怒龙凌雷嗟然有所感的望着八指头陀逝去的身影,半晌回过头来,只见柳湘仍然是怔怔地站在那里,脸上神情极为难看。

柳湘一见凌雷转过身来,忽而沉声问道:“姓凌的!你为何伸手救我?”

柳湘如此恶声一问,倒是使凌雷为之一愕,顷刻,凌雷复又恍然,心里暗笑道:“这人脾气乖张得可爱,怕我挟恩辱他,宁死不屈。”

心里如此闪电一转,便毫不在意和声说道:“你先别问我,我要问你,柳兄你是武当派何人?”

柳湘起先以为怒龙凌雷在金陵鸡鸣寺既然与自己作对,还有什么好心眼,在衡山紫盖峰下,那也不过是为程秋蝉姑娘设想而已。想不到在衡阳居然救自己一命,叱退八指头陀,用意令人难测。

等到凌雷不计较他有意的触怒,反而问他是武当派何人?柳湘一时倒真的怔住了,继而觉得自己真是以小人之心度君子之腹。愧意一生,态度就自然和缓下来,摇摇头答道:“我与武当派毫无关连。”

怒龙凌雷不禁大感诧异,问道:“柳兄!不是在下生疑,降龙十八掌为武当派不传之秘,柳兄以一个毫无关系的人,习得此项秘传,若说是毫无关连,必有其他隐情。”

柳湘忽然扬头问道:“如此在下敢问凌兄,阁下不仅能识得武当秘技,更能得破解之道,凌兄与武当有何关连?请恕在下直言无隐,凌兄既然与武当有旧,为何又身落绿林,坐镇中原七省?”

怒龙凌雷扬声哈哈大笑,说道:“柳兄问的是,只是事无不可对人言,柳兄有兴趣,在下不妨一说。”

在如此淡月星光的深夜,衡阳郊外,怒龙凌雷和柳湘各坐一块石头,轻声细语,在谈着往事。

凌雷正是武当派的俗家弟子,而且是当今武当派掌门人的嫡传弟子。按照武当派的规律,有许多不传之秘,是仅限于掌门人习传而不让中断,等闲弟子无法登堂入奥,是以武当派日后渐趋式微,亦即是基于此一原因。凌雷为一俗家弟子,更是又隔一层。

凌雷天赋聪颖,机智过人,随武当派掌门人卿云道长习艺五年,已经尽得真传。卿云道长每于赞赏凌雷为武当派各代弟子当中,罕见的人才的时候,便又深惜凌雷格于亲命,不能出家。否则,承继卿云道长衣钵,接掌武当派的舍凌雷莫属。

凌雷虽然不能接掌继承,但是,卿云道长却是尽传武当绝技,如此三年又过,前后八年时光,凌雷不仅出落得英俊非凡,一身功力兼溶武当内外武功之长。

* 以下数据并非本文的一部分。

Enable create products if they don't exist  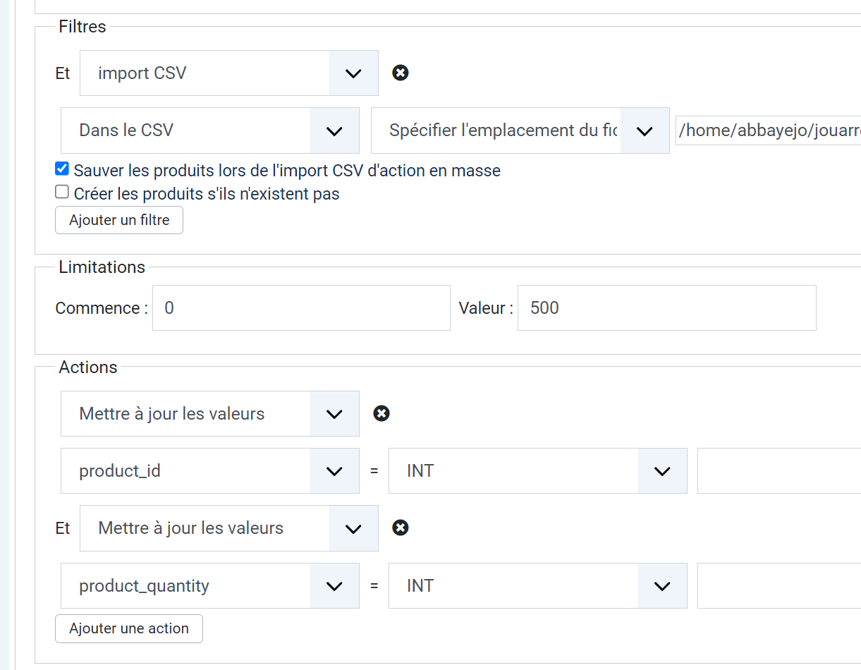(62, 193)
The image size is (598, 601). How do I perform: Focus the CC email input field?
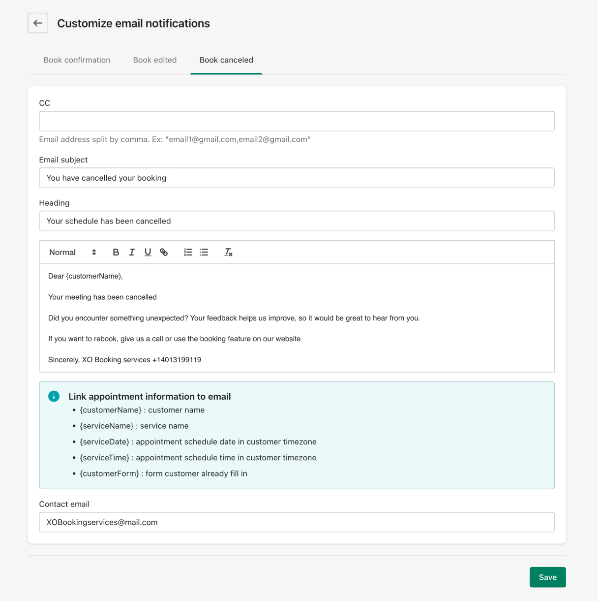297,121
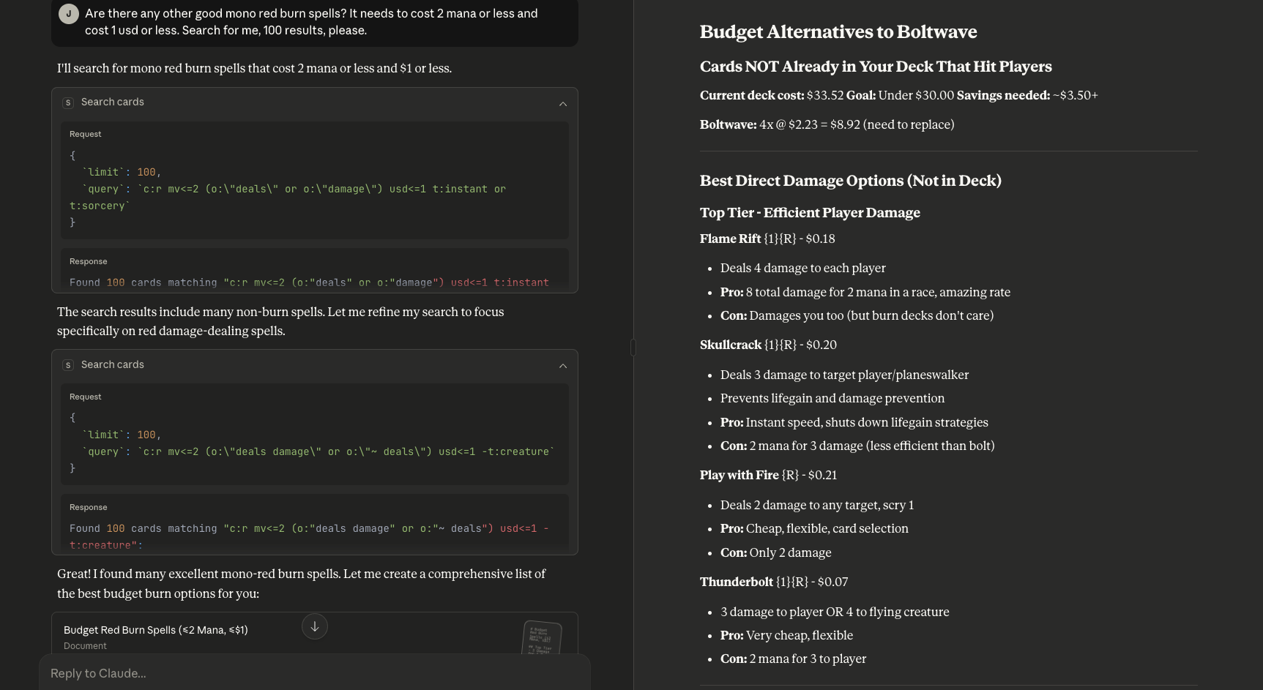The width and height of the screenshot is (1263, 690).
Task: Select the query text inside the first request
Action: pyautogui.click(x=286, y=189)
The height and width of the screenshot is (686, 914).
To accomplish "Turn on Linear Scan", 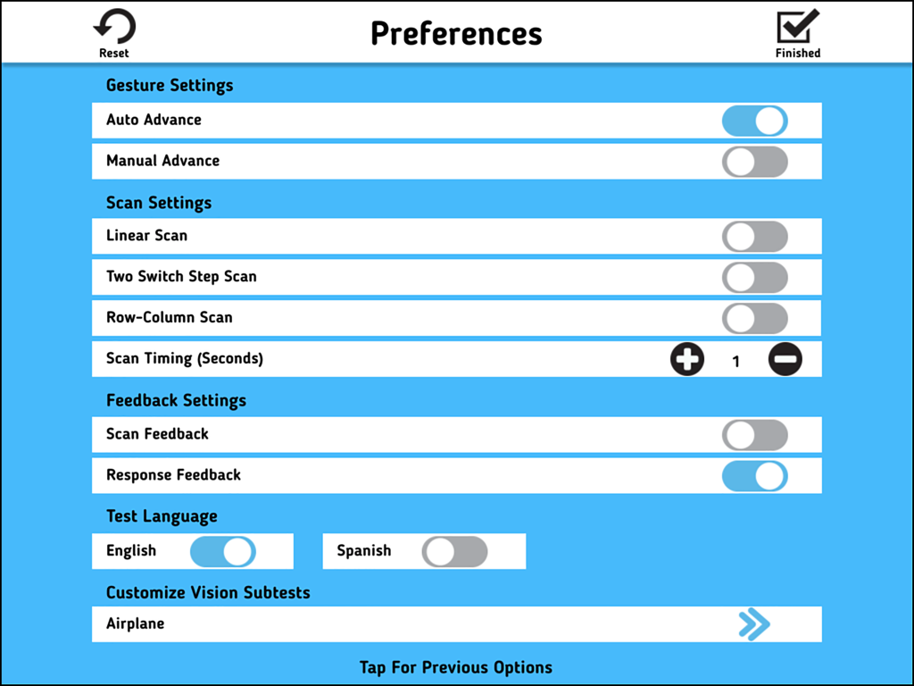I will (x=754, y=236).
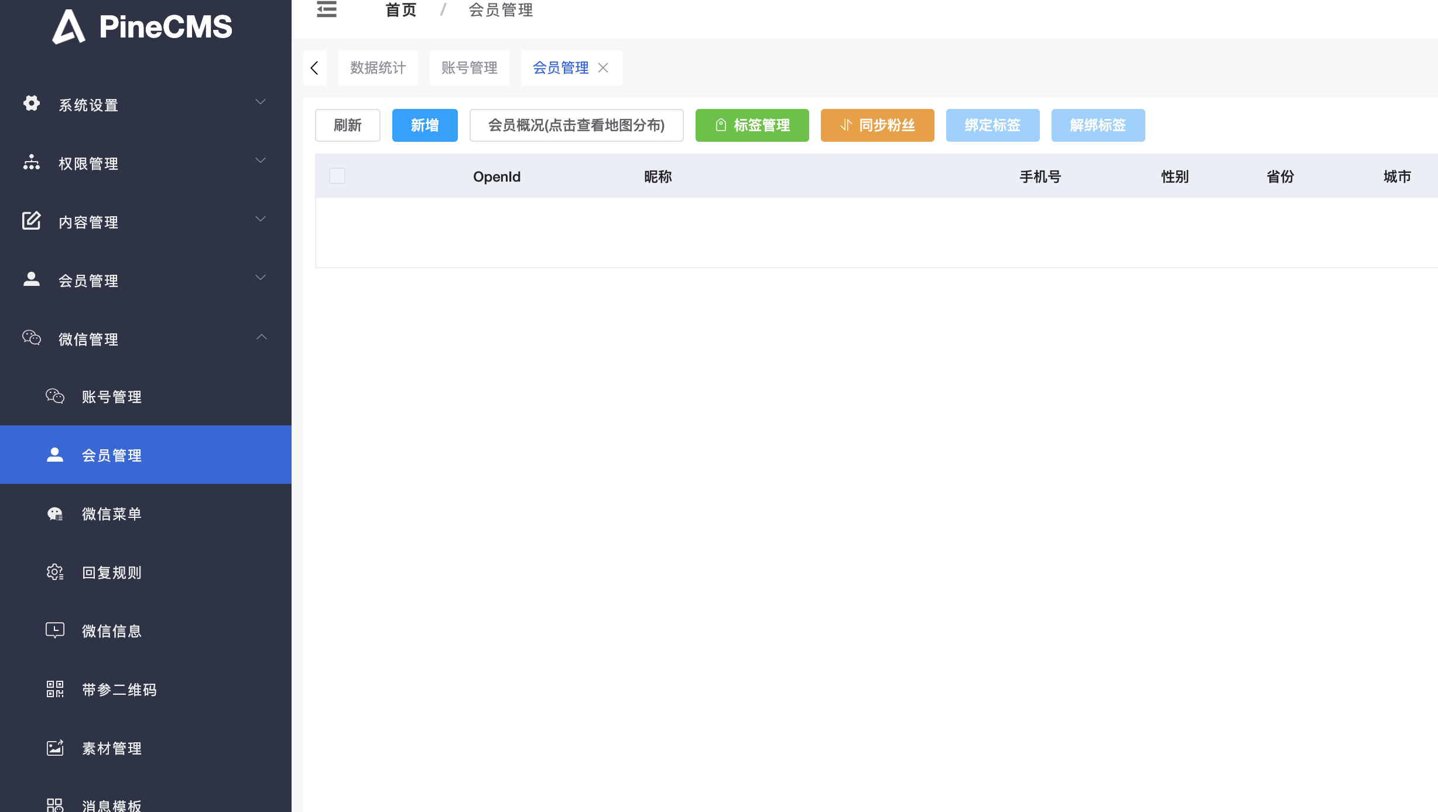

但是,卿云道长这种私传绝技,是触犯派门规律,卿云道长以一已之私,干犯禁例,虽然无人知道,内心委实难安。于是,昭告各坛前弟子,传谕武当派内一律周知,凌雷不敬三清,驱逐门墙。而卿云道长引咎自责,引辞掌门人之职位。

凌雷被驱逐的前夕,卿云道长突然莅临住处,告诫两件事,其一,不许任意抖露武当绝技;其二,如能访察到“天孙锦”,即可回武当找卿云道长。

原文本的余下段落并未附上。